Se questi signori le avessero saprebbero che c’è un problema di domanda aggregata nell’Europa di oggi. E saprebbero che gli Usa sono usciti dalla depressione economica seguita alla crisi del ‘29, in presenza di una disoccupazione al 25%, con un new deal, creando posti di lavoro, facendo investimenti infrastrutturali e accrescendo così la domanda aggregata. Se i Paesi che hanno la crisi del debito non possono svalutare la moneta, espandere la spesa pubblica e possono solo fare le riforme pro concorrenziali nel Paese, non ce la fanno. Come si creano i posti di lavoro senza domanda aggregata? In Europa i Paesi che sono andati meglio sono stati trainati dall’export cioè dalla domanda aggregata degli altri, non dell’Europa. Anche a noi viene detto esportate di più… ma è irresponsabile. Un’area economica che è tra le principali del mondo non può permettersi di basare la crescita sulla domanda aggregata degli altri.

Ma le politiche di austerity che continua a propinarci la Troika come soluzione ecumenica, non vanno esattamente nella direzione opposta?

La mentalità però è cambiata. Lo dimostra per esempio il piano Juncker che dovrebbe generare 300 miliardi di investimenti soprattutto infrastrutturali. Peccato solo che Juncker parta da 20 miliardi di capitale fresco e per arrivare a oltre 300 faccia riferimento a un moltiplicatore grossolanamente sovrastimato. Cioè: per ogni euro pubblico investito se ne dovrebbero generare 15 investiti da altri soggetti, soprattutto privati. Ma nella fase attuale in cui la depressione ha messo a terra gli spiriti animali non ci sono privati capaci di guardare con ottimismo al futuro e difendersi dai rischi, cioè di fare investimenti. A determinare la domanda aggregata sono soprattutto due cose: consumi interni e investimenti interni. Oggi i consumi languono perché la gente è stata costretta a tirare la cinghia, gli investimenti interni sono caduti perché abbiamo creato con politiche sbagliate un ambiente che invece di promuovere gli spiriti animali, li ha uccisi.
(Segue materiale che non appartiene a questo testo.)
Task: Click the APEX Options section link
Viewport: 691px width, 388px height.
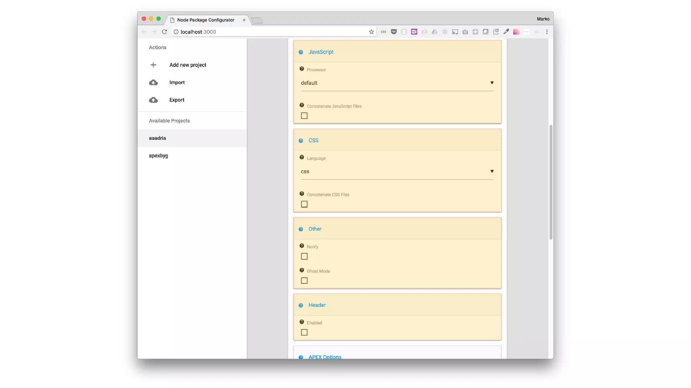Action: click(x=325, y=357)
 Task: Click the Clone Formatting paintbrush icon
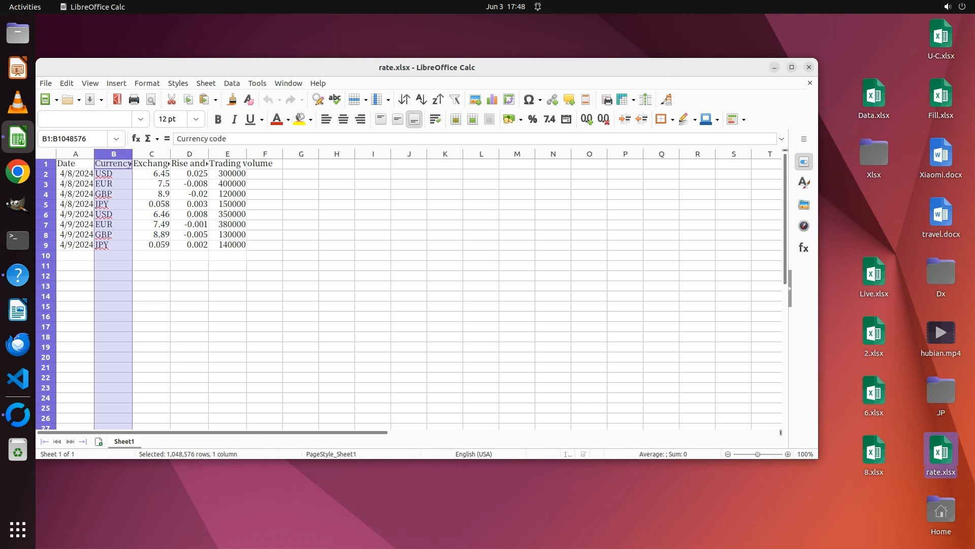coord(232,100)
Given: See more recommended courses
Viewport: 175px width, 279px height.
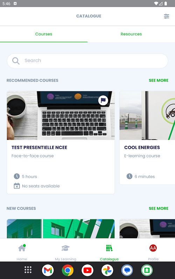Looking at the screenshot, I should 159,81.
Però alla fine anche il ribelle Tsipras si è adeguato presentando alla Troika un piano lacrime e sangue che sembrerebbe contraddire e disattendere il risultato del referendum. Cosa ne pensa?  

Se due giorni fa mi avesse chiesto se la Grecia fosse uscita dall’euro le avrei risposto di sì. Oggi vedo la proposta di Tsipras come il punto di svolta per riprendere le fila del discorso e virare verso politiche di crescita. Non è che bisogna spendere e basta, ma farlo saggiamente. E non è che la domanda aggregata la devono produrre gli straricchi armatori ellenici, ma il popolo ferito. Anche la Francia si è espressa in questi termini e fatico a pensare a una rottura dell’asse franco-tedesco: senza non c’è più Europa. Quanto al referendum, faticavo a inquadrarlo prima per le sue molte valenze. Ma se oggi l’accordo va in porto, direi che si è trattato di un modo per rafforzare la politica interna. Una mossa politica molto abile che mette alle strette gli oppositori e che quadra con la caduta della testa di Yanis Varoufakis subito dopo l’esito elettorale. Varoufakis l’insolente che è stato rimpiazzato da Euclid Tsakalotos, il capoclasse accomodante.

La Grecia alla fine vuole restare nell’euro, perché con l’euro ha migliori prospettive?

Non è questo il punto perché è l’Europa stessa che deve trovare il modo di stare nell’euro. E in questo modo non ci può stare nessuno, se esce la Grecia escono tutti uno alla volta. Siamo in un vicolo cieco e non se ne esce senza una leadership europea che generi investimenti, sottraendo poveri e giovani generazioni a un destino nefasto.